The relative recurrence risks for cleft lip with or without cleft palate and for isolated cleft palate for an affected parent or in the case of normal parents who have an affected child have been determined in numerous studies. For cleft lip with or without cleft palate and for isolated cleft palate, if the proband has no other affected first- or second-degree relatives, the empiric risk is 3 to 5%. However, if the affected child has other affected first-degree relatives, the risk to unborn siblings rises to 10 to 20%.84,85 In the uncommon case of both parents being affected with facial clefting, the empiric risk data range between 25 and 50% (Table 1-10). For her Ph.D. thesis, Tolarová calculated the relative recurrence risks for unborn offspring with mother, father and affected sibs (Table 1-11).


Classification of Clefts

The embryologic development of the lip and palate serves as a natural mechanism to classify congenital clefts. The upper lip and primary palate develop at between 4 and 8 weeks of gestation. Interruption of this development can cause clefts of the upper lip and alveolus (primary palate). Cleft lips may be unilateral or bilateral, and may be complete or incomplete. The upper lip clefting may be isolated, may be associated with clefts of the alveolus and palate, or may be associated with other malformations (syndromic clefts). Clefting of the upper lip, with or without associated palatal clefting, is caused by failure of the median nasal prominences to make contact with the lateral nasal process and the maxillary process during embryogenesis. Interruption of this embryologic process creates maldevelopment of some or all of the upper lip, the central maxillary arch, the anterior portion of the palate, and the base of the nose and nasal tip.



































































TABLE 1-11 RECURRENCE RISK FOR CLEFTS IN SIBS OF PROPOSITI
Affected Parent CL(P) % CP %
Mother affected
Affected sibs
0 2.7 2.3
1 9.9 11.2
2 18.3 21.1
Father affected
Affected sibs
0 2.3 5.0
1 9.3 14.4
2 17.6 23.9
Both parents affected
Affected sibs
0 24.0 45.0
1 31.7 51.6
2 37.6 54.5

From Tolarová, Ph.D. Thesis, Charles University, Prague, Czechoslovakia, 1984. (From Lin KY, Ogle RC, Jane JA. Craniofacial Surgery. Philadelphia: WB Saunders, 2002.)

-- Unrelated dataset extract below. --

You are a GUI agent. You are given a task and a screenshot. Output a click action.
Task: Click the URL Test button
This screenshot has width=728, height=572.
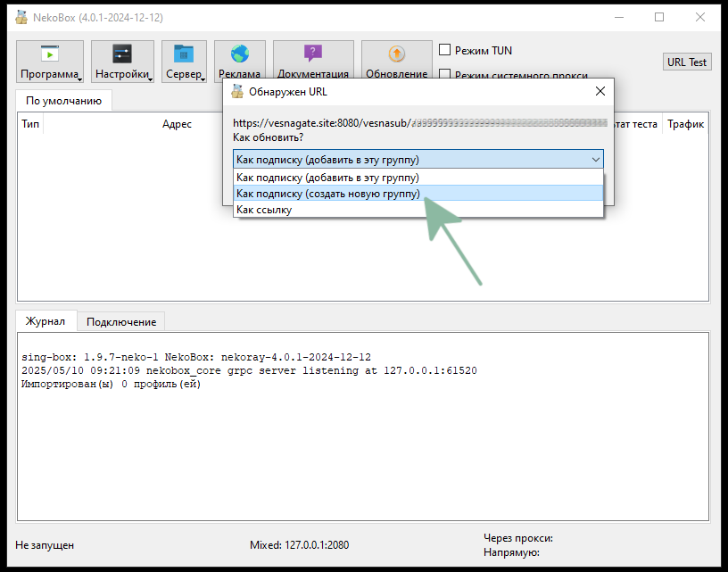click(686, 61)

The degree of clefting of the upper lip, alveolus, and nose is related to the amount of the embryologic insult to the upper lip. The lip deformity ranges from a minor malformation of the normal development of the lip to a complete interruption of all layers of the lip and base of the nose. A minor malformation of the normal lip development may cause dehiscence of the orbicularis oris muscle with no overt clefting of the epidermis of the upper lip. This condition is known as a microform cleft of the upper lip (Fig. 1-16). A more significant interruption of the upper lip development is referred to as an incomplete cleft lip (Fig. 1-17). An incomplete unilateral cleft lip involves a through-and-through defect of skin, muscle, and mucosa of the lower aspect of the lip, but does not extend superiorly through the entire height of the lip. A complete unilateral clef lip occurs when the defect involves all tissue layers of the upper lip and extends through the entire height of the lip and floor of the nose (Fig. 1-18). A cleft of the alveolus is almost always associated with complete clefting of the upper lip.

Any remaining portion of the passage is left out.